Katoh K, Toh H - BMC Bioinformatics (2008)

Bottom Line: In contrast, for the cases with more than two sequences, the practical merit of structural alignment remains unclear as compared to traditional sequence-based methods, although the importance of multiple structural alignment is widely recognized.The X-INS-i framework can be used for building a multiple RNA alignment from any combination of algorithms for pairwise RNA alignment and base-pairing probability.The source code is available at the webpage found in the Availability and requirements section.

View Article: PubMed Central - HTML - PubMed

Affiliation: Digital Medicine Initiative, Kyushu University, Fukuoka, 812-8582, Japan. katoh@bioreg.kyushu-u.ac.jp

ABSTRACT

Background: Structural alignment of RNAs is becoming important, since the discovery of functional non-coding RNAs (ncRNAs). Recent studies, mainly based on various approximations of the Sankoff algorithm, have resulted in considerable improvement in the accuracy of pairwise structural alignment. In contrast, for the cases with more than two sequences, the practical merit of structural alignment remains unclear as compared to traditional sequence-based methods, although the importance of multiple structural alignment is widely recognized.

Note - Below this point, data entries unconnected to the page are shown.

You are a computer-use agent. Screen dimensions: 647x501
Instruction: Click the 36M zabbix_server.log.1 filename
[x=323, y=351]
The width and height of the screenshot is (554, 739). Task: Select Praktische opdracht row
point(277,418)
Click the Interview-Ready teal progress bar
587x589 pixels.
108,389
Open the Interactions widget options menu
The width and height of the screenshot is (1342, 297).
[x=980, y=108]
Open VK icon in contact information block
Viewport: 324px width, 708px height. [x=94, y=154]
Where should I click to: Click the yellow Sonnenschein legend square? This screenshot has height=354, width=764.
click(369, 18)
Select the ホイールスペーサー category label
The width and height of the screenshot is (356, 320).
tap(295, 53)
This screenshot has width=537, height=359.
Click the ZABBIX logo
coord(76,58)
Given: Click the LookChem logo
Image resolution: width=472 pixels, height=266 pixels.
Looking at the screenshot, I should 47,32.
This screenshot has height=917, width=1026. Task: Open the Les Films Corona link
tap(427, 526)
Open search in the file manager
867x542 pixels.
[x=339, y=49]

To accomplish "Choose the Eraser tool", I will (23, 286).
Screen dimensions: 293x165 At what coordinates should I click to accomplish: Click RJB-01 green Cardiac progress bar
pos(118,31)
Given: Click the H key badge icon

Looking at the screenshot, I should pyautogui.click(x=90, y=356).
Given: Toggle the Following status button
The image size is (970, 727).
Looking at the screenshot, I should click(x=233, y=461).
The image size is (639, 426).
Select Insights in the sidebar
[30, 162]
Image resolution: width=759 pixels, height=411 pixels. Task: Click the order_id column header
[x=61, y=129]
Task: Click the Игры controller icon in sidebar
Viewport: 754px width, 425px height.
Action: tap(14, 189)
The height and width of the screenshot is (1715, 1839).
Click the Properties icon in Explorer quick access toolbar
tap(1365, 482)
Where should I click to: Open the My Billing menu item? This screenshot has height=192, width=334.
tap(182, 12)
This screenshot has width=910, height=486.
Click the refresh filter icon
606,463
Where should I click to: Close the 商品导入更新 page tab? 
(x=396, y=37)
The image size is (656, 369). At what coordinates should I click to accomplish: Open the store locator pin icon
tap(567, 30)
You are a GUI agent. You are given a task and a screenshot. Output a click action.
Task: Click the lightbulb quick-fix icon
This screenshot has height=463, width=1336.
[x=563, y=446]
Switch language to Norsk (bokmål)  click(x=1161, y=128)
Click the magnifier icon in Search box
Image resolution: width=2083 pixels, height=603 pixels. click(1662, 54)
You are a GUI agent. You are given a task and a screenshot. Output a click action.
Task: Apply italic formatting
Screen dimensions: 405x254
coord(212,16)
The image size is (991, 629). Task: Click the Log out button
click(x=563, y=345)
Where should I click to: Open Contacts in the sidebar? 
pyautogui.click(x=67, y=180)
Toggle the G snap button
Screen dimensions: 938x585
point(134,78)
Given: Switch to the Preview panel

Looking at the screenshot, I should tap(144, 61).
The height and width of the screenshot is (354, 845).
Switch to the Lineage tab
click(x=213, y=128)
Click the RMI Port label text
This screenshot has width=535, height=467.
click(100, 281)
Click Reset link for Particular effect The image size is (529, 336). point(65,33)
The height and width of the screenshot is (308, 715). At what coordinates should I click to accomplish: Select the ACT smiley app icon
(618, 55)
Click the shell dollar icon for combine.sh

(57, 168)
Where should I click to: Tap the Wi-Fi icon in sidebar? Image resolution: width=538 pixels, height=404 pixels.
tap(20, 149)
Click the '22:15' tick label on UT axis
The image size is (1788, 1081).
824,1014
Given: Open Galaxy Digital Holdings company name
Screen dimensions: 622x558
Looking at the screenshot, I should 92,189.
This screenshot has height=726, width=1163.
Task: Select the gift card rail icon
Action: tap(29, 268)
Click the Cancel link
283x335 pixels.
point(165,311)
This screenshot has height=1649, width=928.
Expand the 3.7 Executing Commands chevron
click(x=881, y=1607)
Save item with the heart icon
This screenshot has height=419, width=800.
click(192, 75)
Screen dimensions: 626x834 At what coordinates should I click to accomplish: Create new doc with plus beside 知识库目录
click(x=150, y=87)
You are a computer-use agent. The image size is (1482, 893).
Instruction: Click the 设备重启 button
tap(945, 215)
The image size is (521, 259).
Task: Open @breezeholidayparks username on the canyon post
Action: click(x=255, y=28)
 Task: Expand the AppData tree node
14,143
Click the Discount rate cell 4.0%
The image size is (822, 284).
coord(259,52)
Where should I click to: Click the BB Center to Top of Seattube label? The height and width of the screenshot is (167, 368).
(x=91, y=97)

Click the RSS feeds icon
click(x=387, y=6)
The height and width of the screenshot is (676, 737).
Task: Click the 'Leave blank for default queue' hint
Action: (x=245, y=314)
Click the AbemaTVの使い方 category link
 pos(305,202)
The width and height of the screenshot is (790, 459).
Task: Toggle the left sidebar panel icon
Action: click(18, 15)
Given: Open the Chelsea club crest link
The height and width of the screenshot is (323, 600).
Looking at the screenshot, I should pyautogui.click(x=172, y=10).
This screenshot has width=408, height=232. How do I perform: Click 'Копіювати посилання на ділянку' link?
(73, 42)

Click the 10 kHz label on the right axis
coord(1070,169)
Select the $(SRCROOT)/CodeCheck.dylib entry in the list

Results: We took a different approach from a straightforward extension of the Sankoff algorithm to the multiple alignments from the viewpoints of accuracy and time complexity. As a new option of the MAFFT alignment program, we developed a multiple RNA alignment framework, X-INS-i, which builds a multiple alignment with an iterative method incorporating structural information through two components: (1) pairwise structural alignments by an external pairwise alignment method such as SCARNA or LaRA and (2) a new objective function, Four-way Consistency, derived from the base-pairing probability of every sub-aligned group at every multiple alignment stage.

Conclusion: The BRAliBASE benchmark showed that X-INS-i outperforms other methods currently available in the sum-of-pairs score (SPS) criterion. As a basis for predicting common secondary structure, the accuracy of the present method is comparable to or rather higher than those of the current leading methods such as RNA Sampler. The X-INS-i framework can be used for building a multiple RNA alignment from any combination of algorithms for pairwise RNA alignment and base-pairing probability. The source code is available at the webpage found in the Availability and requirements section.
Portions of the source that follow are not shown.